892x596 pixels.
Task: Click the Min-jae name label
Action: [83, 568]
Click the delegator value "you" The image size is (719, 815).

...

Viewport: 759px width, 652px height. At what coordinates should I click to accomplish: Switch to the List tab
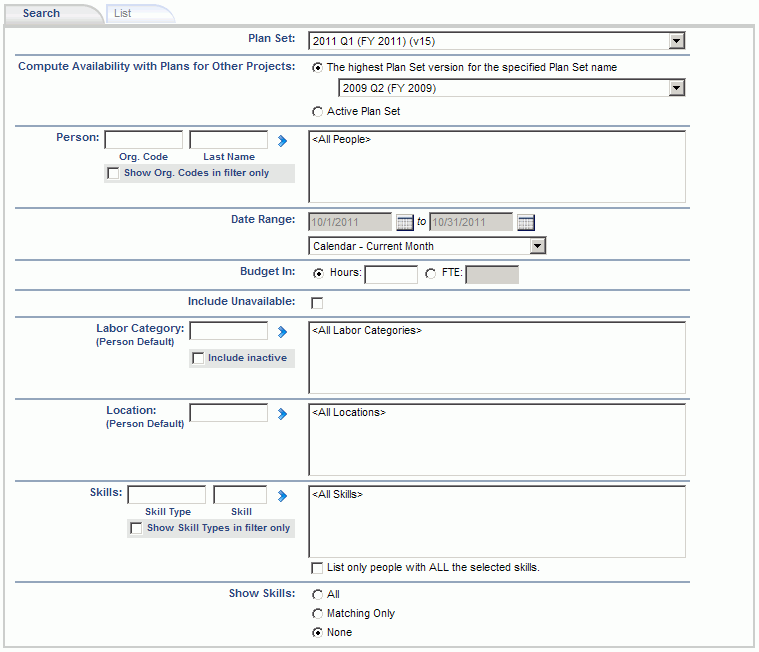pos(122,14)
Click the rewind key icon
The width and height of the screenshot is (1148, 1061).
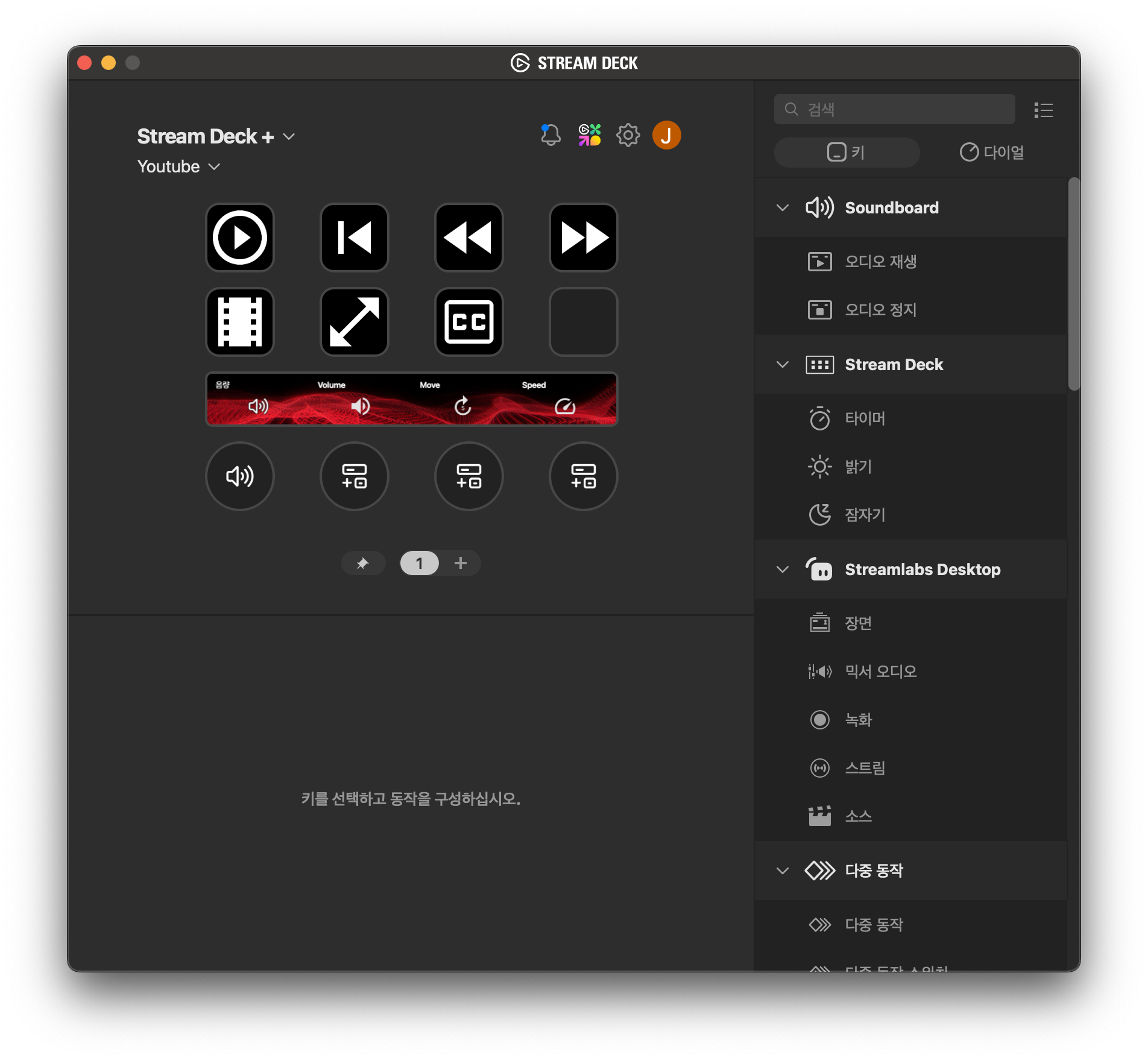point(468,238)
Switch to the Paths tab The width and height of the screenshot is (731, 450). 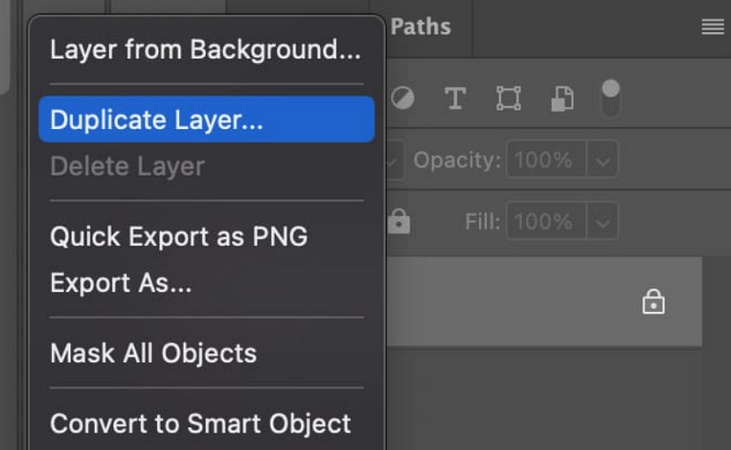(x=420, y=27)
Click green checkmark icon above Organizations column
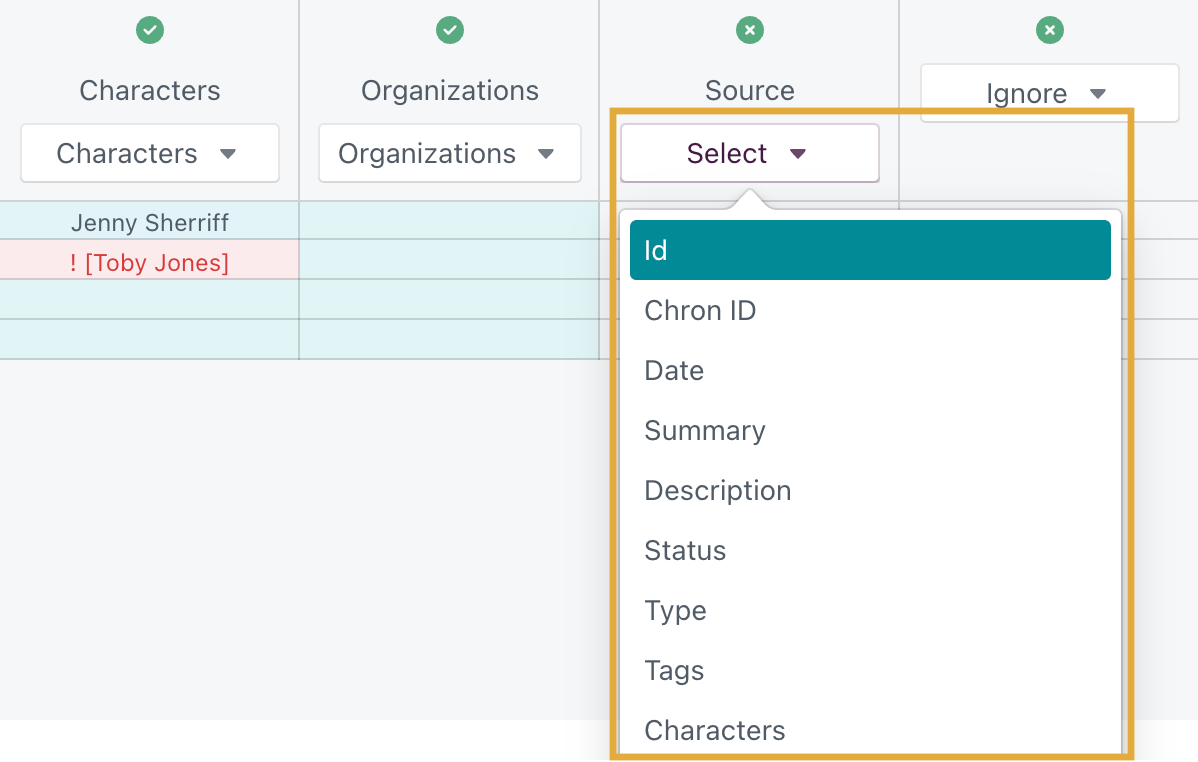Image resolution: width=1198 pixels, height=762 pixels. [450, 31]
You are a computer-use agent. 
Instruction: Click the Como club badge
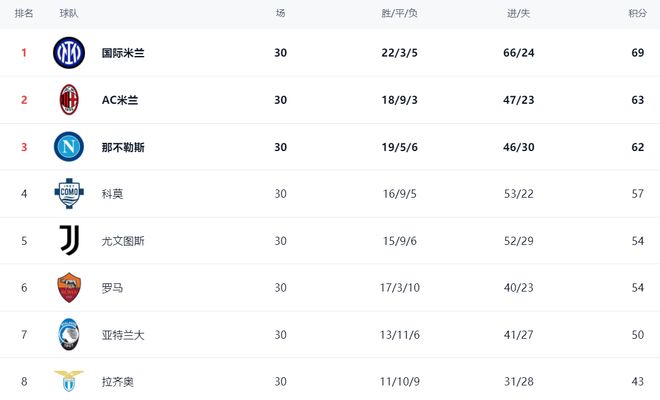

▶ **WHAT TO PRODUCE**: Would you copy, unchanged, the stretch of the records above that begins at the line containing "You are a computer-use agent." and ends at the line containing "Instruction: Click the Como club badge", and only that?

▶ **WRITTEN ANSWER**:
You are a computer-use agent. 
Instruction: Click the Como club badge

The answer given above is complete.